I would like every record printed again, exactly as shown.

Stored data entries

□ □ □ □

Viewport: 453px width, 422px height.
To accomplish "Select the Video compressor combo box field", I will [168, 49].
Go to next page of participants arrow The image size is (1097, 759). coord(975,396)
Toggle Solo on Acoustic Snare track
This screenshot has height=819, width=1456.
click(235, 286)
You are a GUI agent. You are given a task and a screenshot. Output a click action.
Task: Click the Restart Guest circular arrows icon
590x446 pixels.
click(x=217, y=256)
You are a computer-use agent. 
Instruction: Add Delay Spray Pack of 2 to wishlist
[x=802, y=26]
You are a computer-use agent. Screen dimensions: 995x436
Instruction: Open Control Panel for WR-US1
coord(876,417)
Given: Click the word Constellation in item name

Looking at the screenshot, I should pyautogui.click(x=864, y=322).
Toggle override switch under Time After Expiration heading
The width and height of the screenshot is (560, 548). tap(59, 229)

□ □ □ □

— Task solution —
Viewport: 453px width, 422px height.
To accomplish "Select the Video compressor combo box field", I will [168, 49].
Go to next page of participants arrow The image size is (1097, 759). coord(975,396)
Toggle Solo on Acoustic Snare track
This screenshot has height=819, width=1456.
click(235, 286)
You are a GUI agent. You are given a task and a screenshot. Output a click action.
Task: Click the Restart Guest circular arrows icon
590x446 pixels.
click(x=217, y=256)
You are a computer-use agent. 
Instruction: Add Delay Spray Pack of 2 to wishlist
[x=802, y=26]
You are a computer-use agent. Screen dimensions: 995x436
Instruction: Open Control Panel for WR-US1
coord(876,417)
Given: Click the word Constellation in item name

Looking at the screenshot, I should pyautogui.click(x=864, y=322).
Toggle override switch under Time After Expiration heading
The width and height of the screenshot is (560, 548). tap(59, 229)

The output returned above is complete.